Text segment —
His research interests are in the fields of data management and information search, including text search, data-intensive computing, and data integration. He is the founder of Bimaple Technology Inc., a company providing powerful search for enterprises and developers.
Sharad Mehrotra is a Professor in the School of Information and Computer Science at University of California, Irvine and founding Director of the Center for Emergency Response Technologies (CERT) at UCI. From 2002-2009 he served as the Director and PI of the RESCUE project (Responding to Crisis and Unexpected Events) which, funded by NSF through its large ITR program, spanned 7 schools and consisted of 60 members. He is the recipient of Outstanding Graduate Student Mentor Award in 2005. Prior to joining UCI, he was a member of the faculty at University of Illinois, Urbana Champaign in the Department of Computer Science where he was the recipient of the C. W. Gear Outstanding Junior Faculty Award. Mehrotra has also served as a Scientist at Matsushita Information Technology Laboratory immediately after graduating with a Ph.D. from University of Texas at Austin (1988-1993).
Mehrotra's research expertise is in data management and distributed systems areas in which he has made many pioneering contributions. Two such contributions include the concept of "database as a service" and "use of information retrieval techniques, particularly relevance feedback, in multimedia search". Mehrotra is a recipient of numerous best paper nominations and awards includingSIGMOD Best Paper award in 2001 for a paper entitled "Locally Adaptive Dimensionality Reduction for Indexing Large Time Series Databases", and best paper award in DASFAA 2004 for the paper entitled "Efficient Execution of Aggregation Queries over Encrypted Databases". Another of his paper entitled "Concurrency Control in Hierarchical Multidatabase System” was selected as best of VLDB 1994 submissions invited for the VLDB Journal. Mehrotra's recent research focuses on data quality, data privacy particularly in the context of cloud computing and sensor driven situational awareness systems.

Exercise goal — Name every paper title mentioned in the profiles. Use only the profiles to answer.

Text and item location entries:

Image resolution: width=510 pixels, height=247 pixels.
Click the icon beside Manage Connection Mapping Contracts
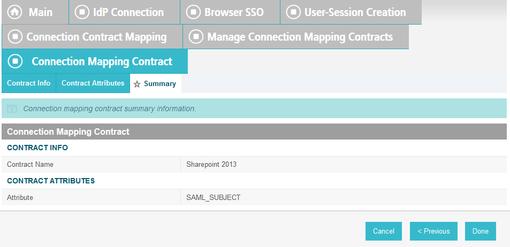196,36
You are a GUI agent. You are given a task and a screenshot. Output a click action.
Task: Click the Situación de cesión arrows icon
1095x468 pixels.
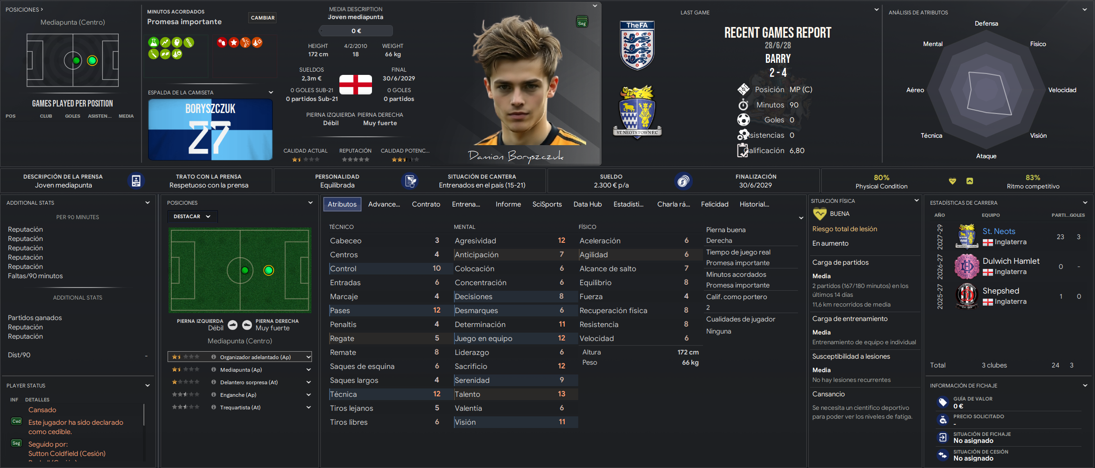click(943, 455)
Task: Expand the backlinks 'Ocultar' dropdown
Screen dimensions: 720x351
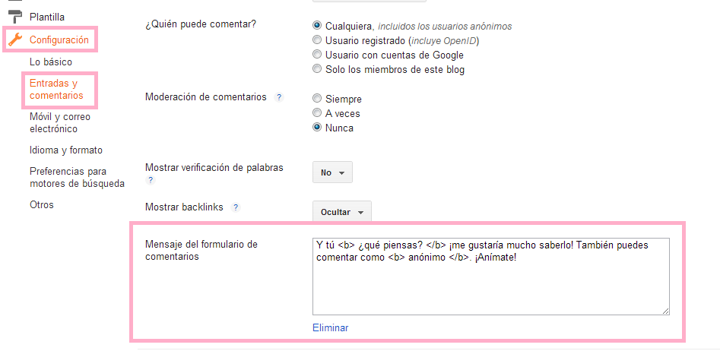Action: point(341,212)
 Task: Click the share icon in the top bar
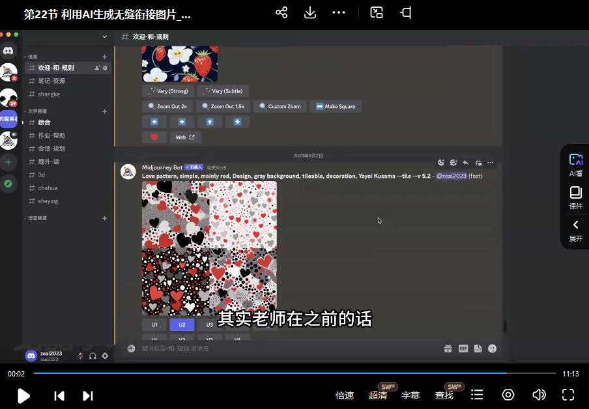coord(281,12)
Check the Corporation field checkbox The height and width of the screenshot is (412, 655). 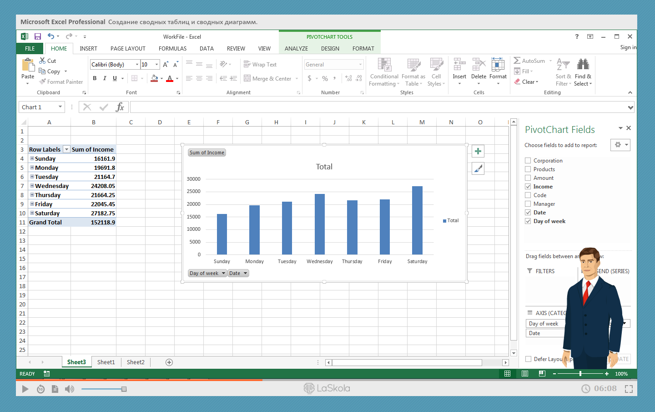[x=528, y=161]
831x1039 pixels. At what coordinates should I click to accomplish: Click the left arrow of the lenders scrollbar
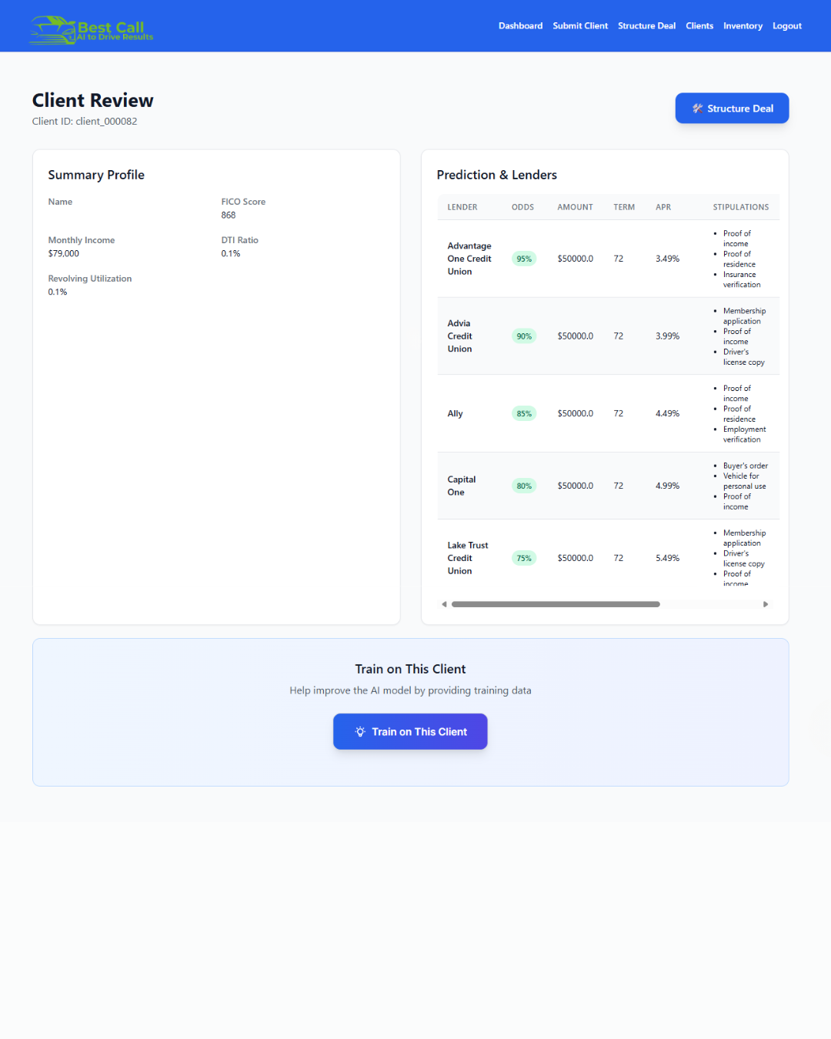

Final result —
- "Locally Adaptive Dimensionality Reduction for Indexing Large Time Series Databases"
- "Efficient Execution of Aggregation Queries over Encrypted Databases"
- "Concurrency Control in Hierarchical Multidatabase System"